Say I have a type Vector3
with an overloaded operator * allowing multiplication by a double:
public readonly struct Vector3
{
public double X { get; }
public double Y { get; }
public double Z { get; }
public Vector3f(double x, double y, double z)
{
X = x;
Y = y;
Z = z;
}
public static Vector3f operator *(in Vector3f v, in double d) => new Vector3f(d * v.X, d * v.Y, d * v.Z);
}
With only the one overload, expressions akin to new Vector3(1,2,3) * 1.5
will compile but 1.5 * new Vector3(1,2,3)
will not. Since vector-scalar multiplication is commutative I would like either order to work, so I add another overload with the parameters reversed that will just call the original overload:
public static Vector3f operator *(in double d, in Vector3f v) => v * d;
Is that the correct way to do things? Should the second overload be implemented as
public static Vector3f operator *(in double d, in Vector3f v) => new Vector3f(d * v.X, d * v.Y, d * v.Z);
instead? Naively I'd expect the compiler to optimise the "extra" call away and always use the first overload if possible (or maybe replace the body of the short overload with that of the long one), but I don't know the behaviour of the C# compiler well enough to say either way.
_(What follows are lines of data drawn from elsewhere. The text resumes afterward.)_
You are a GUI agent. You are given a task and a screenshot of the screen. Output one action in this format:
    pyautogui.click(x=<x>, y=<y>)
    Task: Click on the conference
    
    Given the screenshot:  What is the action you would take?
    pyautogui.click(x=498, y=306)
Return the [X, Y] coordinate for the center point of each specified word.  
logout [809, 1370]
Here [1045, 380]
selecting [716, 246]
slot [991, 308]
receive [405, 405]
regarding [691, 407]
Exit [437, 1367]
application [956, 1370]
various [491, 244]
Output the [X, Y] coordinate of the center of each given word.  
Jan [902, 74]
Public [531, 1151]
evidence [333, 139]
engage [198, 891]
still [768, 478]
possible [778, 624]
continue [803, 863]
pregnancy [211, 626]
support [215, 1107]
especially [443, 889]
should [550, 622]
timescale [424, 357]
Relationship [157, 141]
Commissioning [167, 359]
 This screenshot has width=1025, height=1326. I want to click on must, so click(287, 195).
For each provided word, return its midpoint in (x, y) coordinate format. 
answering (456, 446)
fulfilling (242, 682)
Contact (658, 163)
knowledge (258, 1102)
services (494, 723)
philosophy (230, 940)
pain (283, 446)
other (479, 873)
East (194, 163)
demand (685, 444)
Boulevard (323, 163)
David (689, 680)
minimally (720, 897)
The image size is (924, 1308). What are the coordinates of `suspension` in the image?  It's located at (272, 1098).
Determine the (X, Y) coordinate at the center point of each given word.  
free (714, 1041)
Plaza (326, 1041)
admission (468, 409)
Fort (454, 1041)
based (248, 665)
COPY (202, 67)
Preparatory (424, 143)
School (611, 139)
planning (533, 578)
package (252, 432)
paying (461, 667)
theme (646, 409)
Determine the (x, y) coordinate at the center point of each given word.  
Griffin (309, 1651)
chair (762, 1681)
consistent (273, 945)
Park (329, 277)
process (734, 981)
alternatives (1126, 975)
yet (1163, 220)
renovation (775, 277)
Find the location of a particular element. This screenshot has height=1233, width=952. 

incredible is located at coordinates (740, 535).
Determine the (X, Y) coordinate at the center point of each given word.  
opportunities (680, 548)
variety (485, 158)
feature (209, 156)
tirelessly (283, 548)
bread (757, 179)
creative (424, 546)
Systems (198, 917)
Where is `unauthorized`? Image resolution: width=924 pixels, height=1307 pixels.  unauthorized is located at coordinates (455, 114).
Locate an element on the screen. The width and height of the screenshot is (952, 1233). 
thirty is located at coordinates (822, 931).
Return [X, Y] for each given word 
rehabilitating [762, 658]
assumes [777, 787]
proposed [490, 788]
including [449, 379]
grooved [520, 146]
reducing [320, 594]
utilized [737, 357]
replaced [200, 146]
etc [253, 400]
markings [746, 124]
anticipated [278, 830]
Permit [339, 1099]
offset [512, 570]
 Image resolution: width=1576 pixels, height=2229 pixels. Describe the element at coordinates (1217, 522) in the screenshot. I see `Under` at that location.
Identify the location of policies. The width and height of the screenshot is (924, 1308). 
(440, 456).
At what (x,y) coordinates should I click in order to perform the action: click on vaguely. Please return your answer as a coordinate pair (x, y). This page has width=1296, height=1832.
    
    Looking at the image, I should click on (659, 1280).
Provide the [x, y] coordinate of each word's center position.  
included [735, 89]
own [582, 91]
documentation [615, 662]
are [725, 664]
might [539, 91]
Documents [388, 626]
I realise that in many cases this is the sort of performance quibble that is dwarfed by algorithm choice, but in some cases squeezing every last drop of performance is critical. In performance-critical cases, should commutative operator overloads be implemented as two overloads that are identical except for the order of the parameters, or is it just as efficient to have one delegate to the other?
Here you can see the difference between the two approaches.
Please remember that this is IL and not the final assembly code generated after JIT optimizations.
The generated IL in this case is below.
.method public hidebysig specialname static
valuetype lib.Vector3f op_Multiply([in] float64& d,
[in] valuetype lib.Vector3f& v) cil managed
{
.param [1]
.custom instance void System.Runtime.CompilerServices.IsReadOnlyAttribute::.ctor() = ( 01 00 00 00 )
.param [2]
.custom instance void System.Runtime.CompilerServices.IsReadOnlyAttribute::.ctor() = ( 01 00 00 00 )
// Code size 33 (0x21)
.maxstack 8
IL_0000: ldarg.0
IL_0001: ldind.r8
IL_0002: ldarg.1
IL_0003: call instance float64 lib.Vector3f::get_X()
IL_0008: mul
IL_0009: ldarg.0
IL_000a: ldind.r8
IL_000b: ldarg.1
IL_000c: call instance float64 lib.Vector3f::get_Y()
IL_0011: mul
IL_0012: ldarg.0
IL_0013: ldind.r8
IL_0014: ldarg.1
IL_0015: call instance float64 lib.Vector3f::get_Z()
IL_001a: mul
IL_001b: newobj instance void lib.Vector3f::.ctor(float64,
float64,
float64)
IL_0020: ret
} // end of method Vector3f::op_Multiply
So here you can see the overhead of calling the *(v,d)
operator from inside the *(d,v)
operator
.method public hidebysig specialname static
valuetype lib.Vector3f op_Multiply([in] float64& d,
[in] valuetype lib.Vector3f& v) cil managed
{
.param [1]
.custom instance void System.Runtime.CompilerServices.IsReadOnlyAttribute::.ctor() = ( 01 00 00 00 )
.param [2]
.custom instance void System.Runtime.CompilerServices.IsReadOnlyAttribute::.ctor() = ( 01 00 00 00 )
// Code size 8 (0x8)
.maxstack 8
IL_0000: ldarg.1
IL_0001: ldarg.0
IL_0002: call valuetype lib.Vector3f lib.Vector3f::op_Multiply(valuetype lib.Vector3f&,
float64&)
IL_0007: ret
} // end of method Vector3f::op_Multiply
There is, of course, an increase in the total number of IL operations executed, and if this is what you want to avoid, you should have the same code executed in both of your operators.
You can also try having a Multiply(Vector3f v, double d)
method, decorate it with [MethodImpl(MethodImplOptions.AggressiveInlining)]
and call this method from both operators, -- and hope for the best. It will not be in the IL, but JIT will probably inline the Multiply() code.
Maybe masters will have more to say on this.